Check your understanding —
1 – Please rewrite the Covid booster article from "Further advice from" up to and including "winter flu shot.", putting "large vaccination hubs" in place of "mass vaccination centres".
2 – Answer these questions from the Covid booster article:
(a) Who told the Minister for Health that the proposals were "preliminary proposals only"?
(b) About how many people receive a free winter flu shot?
(c) About how many mRNA vaccines are to be delivered into the State per week in August?

Given passage —
About 1 million people are likely to be targeted for Covid booster shots in the State’s first sweep of the population over autumn and winter, The Irish Times has learned.
Under initial advice given by the National Immunisation Advisory Committee, healthcare workers, the over-80s, residents of care facilities aged 65 and above, and those with certain medical conditions associated with suboptimal responses to the vaccines are to be targeted first.
Those aged 60-79 and people at risk of severe Covid are next on the list, but chief medical officer Tony Holohan last week told the Minister for Health that these are "preliminary proposals only", which will be updated as more information becomes available in the coming weeks.
Sources involved in planning the rollout believe it is likely about 1 million people will be covered in the first push.
However, planning is still at a preliminary stage, with several outstanding issues which could still impact the scope of the booster programme, including advice on mixing vaccines, the space between second and booster doses, and precise definitions of the cohorts to be targeted. If any departure from manufacturers’ advice is envisaged, that may also need legal examination.
Further advice from the European Medicines Agency on regulatory matters, including the interval between a second shot and a booster dose is also awaited. Precisely how boosters are delivered, and to what extent the infrastructure around mass vaccination centres is retained, also has to be mapped out. Scenarios are also being examined whereby boosters are given more widely, roughly equivalent to the 1.5 million who receive a free winter flu shot.
About 240,000 mRNA vaccines are to be delivered into the State per week in August. Discussions are under way about whether to re-run drop-in vaccine clinics, but there are significant commitments – in the region of 850,000 doses – for scheduled appointments this month.

Data provided —
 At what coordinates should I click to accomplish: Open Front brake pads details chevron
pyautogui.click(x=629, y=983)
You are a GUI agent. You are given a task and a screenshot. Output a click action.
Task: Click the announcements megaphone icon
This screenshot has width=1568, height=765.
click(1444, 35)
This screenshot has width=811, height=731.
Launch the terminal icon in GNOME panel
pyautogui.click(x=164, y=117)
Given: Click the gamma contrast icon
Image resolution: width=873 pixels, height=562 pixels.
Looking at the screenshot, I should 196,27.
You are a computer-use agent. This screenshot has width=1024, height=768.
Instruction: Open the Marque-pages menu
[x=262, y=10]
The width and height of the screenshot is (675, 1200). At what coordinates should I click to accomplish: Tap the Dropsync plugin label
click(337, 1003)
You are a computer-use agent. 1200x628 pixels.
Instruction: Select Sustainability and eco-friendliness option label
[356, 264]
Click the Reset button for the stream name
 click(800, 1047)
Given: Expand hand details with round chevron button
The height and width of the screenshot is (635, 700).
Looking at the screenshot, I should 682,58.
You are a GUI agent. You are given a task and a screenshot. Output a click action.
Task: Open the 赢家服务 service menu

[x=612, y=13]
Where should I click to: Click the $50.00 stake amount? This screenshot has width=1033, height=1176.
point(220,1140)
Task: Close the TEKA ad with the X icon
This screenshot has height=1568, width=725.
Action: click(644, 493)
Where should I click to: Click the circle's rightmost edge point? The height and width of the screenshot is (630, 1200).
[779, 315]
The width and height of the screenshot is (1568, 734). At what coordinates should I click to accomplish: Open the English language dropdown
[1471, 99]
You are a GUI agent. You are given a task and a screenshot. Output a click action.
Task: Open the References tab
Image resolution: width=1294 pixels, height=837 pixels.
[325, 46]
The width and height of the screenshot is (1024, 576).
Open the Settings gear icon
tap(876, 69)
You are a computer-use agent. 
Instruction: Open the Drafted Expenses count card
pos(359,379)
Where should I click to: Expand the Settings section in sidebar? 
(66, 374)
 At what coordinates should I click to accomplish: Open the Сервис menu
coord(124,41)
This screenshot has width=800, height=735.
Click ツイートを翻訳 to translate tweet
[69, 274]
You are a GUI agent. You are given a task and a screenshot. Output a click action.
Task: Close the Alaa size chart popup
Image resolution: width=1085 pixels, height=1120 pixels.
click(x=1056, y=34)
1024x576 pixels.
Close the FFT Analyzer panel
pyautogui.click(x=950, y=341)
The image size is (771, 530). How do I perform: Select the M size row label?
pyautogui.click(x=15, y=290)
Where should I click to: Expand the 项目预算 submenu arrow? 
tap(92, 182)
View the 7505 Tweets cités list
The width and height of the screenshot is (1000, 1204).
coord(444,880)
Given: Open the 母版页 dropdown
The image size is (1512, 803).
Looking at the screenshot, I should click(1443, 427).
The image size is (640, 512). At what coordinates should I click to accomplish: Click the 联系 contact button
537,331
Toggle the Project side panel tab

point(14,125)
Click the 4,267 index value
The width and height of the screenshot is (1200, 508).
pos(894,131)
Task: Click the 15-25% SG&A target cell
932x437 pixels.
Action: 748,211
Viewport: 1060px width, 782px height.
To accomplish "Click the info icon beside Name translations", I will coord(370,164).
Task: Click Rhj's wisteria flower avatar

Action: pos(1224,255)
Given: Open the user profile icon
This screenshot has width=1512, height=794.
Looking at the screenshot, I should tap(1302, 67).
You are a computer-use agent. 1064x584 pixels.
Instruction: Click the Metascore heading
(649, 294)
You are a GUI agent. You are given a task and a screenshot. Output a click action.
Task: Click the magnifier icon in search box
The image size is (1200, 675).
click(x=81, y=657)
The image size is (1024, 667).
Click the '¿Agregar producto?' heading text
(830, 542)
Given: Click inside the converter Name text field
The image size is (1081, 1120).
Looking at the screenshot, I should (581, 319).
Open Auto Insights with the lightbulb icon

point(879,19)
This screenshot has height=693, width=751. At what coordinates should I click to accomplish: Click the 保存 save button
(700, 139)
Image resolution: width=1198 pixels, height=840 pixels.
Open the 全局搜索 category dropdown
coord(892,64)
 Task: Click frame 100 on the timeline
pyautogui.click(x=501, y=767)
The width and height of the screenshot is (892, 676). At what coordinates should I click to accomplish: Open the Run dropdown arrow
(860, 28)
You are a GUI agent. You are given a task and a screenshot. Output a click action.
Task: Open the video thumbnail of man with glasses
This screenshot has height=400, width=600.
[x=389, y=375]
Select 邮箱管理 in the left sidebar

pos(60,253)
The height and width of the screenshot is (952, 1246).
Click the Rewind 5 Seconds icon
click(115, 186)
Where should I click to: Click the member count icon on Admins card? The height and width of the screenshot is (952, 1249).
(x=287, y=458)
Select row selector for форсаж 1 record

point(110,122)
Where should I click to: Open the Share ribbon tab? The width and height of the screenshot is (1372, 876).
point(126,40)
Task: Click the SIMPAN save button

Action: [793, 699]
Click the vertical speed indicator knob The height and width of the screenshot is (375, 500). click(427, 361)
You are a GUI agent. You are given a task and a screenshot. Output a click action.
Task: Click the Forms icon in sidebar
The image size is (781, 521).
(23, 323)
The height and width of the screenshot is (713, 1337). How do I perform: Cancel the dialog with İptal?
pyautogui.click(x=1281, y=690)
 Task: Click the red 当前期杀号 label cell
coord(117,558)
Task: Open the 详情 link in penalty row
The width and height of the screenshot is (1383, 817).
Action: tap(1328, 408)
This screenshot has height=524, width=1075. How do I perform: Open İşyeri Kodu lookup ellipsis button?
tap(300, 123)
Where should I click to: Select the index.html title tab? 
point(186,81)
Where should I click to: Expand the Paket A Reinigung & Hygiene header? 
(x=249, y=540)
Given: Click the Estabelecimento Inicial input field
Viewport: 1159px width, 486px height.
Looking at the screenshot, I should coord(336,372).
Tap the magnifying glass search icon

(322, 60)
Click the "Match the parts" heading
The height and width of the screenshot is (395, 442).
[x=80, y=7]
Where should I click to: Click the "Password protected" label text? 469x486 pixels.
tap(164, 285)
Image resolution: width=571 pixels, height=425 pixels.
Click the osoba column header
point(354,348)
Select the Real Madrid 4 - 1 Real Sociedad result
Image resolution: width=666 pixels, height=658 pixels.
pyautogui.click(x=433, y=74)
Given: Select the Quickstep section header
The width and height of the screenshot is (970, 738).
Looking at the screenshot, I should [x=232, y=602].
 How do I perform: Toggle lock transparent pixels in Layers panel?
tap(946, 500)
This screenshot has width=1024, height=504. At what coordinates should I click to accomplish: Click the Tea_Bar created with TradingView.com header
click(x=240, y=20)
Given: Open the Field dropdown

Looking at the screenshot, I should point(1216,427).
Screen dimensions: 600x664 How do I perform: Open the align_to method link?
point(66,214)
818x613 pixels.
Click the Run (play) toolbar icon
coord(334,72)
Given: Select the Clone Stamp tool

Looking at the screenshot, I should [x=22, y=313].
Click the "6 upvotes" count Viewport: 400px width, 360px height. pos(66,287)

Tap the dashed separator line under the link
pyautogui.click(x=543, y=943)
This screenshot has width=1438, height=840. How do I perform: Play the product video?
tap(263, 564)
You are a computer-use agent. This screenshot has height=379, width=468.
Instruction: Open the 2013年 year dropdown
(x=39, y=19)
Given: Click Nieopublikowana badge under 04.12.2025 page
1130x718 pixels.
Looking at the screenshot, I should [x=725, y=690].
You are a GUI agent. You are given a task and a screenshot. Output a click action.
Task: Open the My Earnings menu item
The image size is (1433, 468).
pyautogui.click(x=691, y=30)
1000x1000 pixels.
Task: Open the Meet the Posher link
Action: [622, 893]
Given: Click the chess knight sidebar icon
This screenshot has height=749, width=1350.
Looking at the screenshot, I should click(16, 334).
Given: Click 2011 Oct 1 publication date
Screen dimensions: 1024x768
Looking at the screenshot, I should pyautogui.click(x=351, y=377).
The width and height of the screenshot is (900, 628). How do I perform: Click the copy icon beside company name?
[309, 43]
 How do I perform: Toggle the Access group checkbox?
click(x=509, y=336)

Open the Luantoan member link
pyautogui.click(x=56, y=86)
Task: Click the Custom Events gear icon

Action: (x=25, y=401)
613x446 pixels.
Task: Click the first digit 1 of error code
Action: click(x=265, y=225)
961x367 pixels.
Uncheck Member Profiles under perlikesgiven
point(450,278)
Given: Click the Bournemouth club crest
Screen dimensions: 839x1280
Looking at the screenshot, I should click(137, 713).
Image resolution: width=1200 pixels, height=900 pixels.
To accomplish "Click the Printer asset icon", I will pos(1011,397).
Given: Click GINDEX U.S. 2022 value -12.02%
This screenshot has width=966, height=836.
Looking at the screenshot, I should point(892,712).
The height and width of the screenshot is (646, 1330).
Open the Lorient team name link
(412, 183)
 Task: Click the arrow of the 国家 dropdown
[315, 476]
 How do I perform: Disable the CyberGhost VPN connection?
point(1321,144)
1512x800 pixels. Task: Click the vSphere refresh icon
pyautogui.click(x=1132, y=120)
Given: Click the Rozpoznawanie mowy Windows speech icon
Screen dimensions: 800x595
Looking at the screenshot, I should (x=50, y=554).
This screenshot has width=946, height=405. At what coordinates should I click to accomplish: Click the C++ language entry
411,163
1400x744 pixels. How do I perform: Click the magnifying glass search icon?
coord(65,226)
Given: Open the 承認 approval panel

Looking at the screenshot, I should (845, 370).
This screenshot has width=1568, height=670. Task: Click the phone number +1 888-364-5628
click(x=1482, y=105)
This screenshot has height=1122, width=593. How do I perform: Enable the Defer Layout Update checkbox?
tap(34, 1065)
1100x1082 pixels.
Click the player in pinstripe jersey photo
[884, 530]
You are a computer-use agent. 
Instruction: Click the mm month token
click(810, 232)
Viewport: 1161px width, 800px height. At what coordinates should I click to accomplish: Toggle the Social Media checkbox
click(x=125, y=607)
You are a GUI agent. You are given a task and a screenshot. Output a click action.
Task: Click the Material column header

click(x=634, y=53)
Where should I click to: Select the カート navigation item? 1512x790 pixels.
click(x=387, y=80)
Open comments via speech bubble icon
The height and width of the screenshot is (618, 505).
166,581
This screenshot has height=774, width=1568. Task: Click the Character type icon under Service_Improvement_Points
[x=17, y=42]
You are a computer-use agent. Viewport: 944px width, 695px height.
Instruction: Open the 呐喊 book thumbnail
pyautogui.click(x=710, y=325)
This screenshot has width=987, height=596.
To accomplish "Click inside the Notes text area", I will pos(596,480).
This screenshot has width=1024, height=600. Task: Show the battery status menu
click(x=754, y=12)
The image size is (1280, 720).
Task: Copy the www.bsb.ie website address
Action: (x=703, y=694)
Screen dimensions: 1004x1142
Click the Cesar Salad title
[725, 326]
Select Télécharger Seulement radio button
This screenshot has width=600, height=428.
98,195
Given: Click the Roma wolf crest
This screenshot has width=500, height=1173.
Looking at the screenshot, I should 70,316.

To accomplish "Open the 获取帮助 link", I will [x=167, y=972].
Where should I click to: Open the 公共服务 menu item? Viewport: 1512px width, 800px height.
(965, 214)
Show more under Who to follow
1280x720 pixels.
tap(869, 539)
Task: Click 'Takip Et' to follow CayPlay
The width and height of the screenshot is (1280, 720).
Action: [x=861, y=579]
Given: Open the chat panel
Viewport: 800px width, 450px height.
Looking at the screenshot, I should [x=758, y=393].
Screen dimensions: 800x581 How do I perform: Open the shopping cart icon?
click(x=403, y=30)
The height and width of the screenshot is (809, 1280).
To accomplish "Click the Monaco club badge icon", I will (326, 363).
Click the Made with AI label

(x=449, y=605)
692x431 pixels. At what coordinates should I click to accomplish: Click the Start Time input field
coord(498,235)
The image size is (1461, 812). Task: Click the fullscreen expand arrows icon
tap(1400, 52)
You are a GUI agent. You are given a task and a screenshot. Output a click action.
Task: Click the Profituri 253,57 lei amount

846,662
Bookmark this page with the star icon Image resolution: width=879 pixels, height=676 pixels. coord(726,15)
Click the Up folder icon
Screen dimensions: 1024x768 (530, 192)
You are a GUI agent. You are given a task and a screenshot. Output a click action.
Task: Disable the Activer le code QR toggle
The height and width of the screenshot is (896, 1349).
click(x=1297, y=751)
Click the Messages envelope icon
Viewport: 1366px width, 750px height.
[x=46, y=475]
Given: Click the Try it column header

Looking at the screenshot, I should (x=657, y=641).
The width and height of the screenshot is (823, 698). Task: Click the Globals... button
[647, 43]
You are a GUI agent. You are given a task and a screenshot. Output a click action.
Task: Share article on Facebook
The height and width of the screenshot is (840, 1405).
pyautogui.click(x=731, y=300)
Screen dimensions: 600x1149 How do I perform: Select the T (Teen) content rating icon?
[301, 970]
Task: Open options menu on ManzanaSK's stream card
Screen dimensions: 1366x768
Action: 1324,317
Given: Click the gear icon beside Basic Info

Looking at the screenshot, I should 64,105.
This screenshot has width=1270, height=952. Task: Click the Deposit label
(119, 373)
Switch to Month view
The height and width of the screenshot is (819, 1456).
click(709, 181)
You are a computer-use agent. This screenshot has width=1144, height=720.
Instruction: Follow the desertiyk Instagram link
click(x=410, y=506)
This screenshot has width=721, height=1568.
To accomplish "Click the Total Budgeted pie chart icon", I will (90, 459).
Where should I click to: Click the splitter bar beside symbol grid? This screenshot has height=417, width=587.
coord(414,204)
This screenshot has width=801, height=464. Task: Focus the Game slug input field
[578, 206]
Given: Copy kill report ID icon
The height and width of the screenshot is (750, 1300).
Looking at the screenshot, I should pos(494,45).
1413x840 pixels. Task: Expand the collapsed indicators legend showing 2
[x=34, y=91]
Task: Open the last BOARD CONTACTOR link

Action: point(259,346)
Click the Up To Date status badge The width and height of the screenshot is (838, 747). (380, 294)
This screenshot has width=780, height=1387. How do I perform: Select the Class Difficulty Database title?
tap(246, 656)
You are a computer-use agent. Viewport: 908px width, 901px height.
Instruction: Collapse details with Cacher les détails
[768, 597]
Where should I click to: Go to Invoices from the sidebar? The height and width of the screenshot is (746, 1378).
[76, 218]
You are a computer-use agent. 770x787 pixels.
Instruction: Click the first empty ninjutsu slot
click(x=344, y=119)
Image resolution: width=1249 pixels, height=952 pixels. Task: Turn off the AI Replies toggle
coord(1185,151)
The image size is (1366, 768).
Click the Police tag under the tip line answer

Answers provided —
1 –
Further advice from the European Medicines Agency on regulatory matters, including the interval between a second shot and a booster dose is also awaited. Precisely how boosters are delivered, and to what extent the infrastructure around large vaccination hubs is retained, also has to be mapped out. Scenarios are also being examined whereby boosters are given more widely, roughly equivalent to the 1.5 million who receive a free winter flu shot.

2 –
(a) Chief medical officer Tony Holohan
(b) About 1.5 million
(c) About 240,000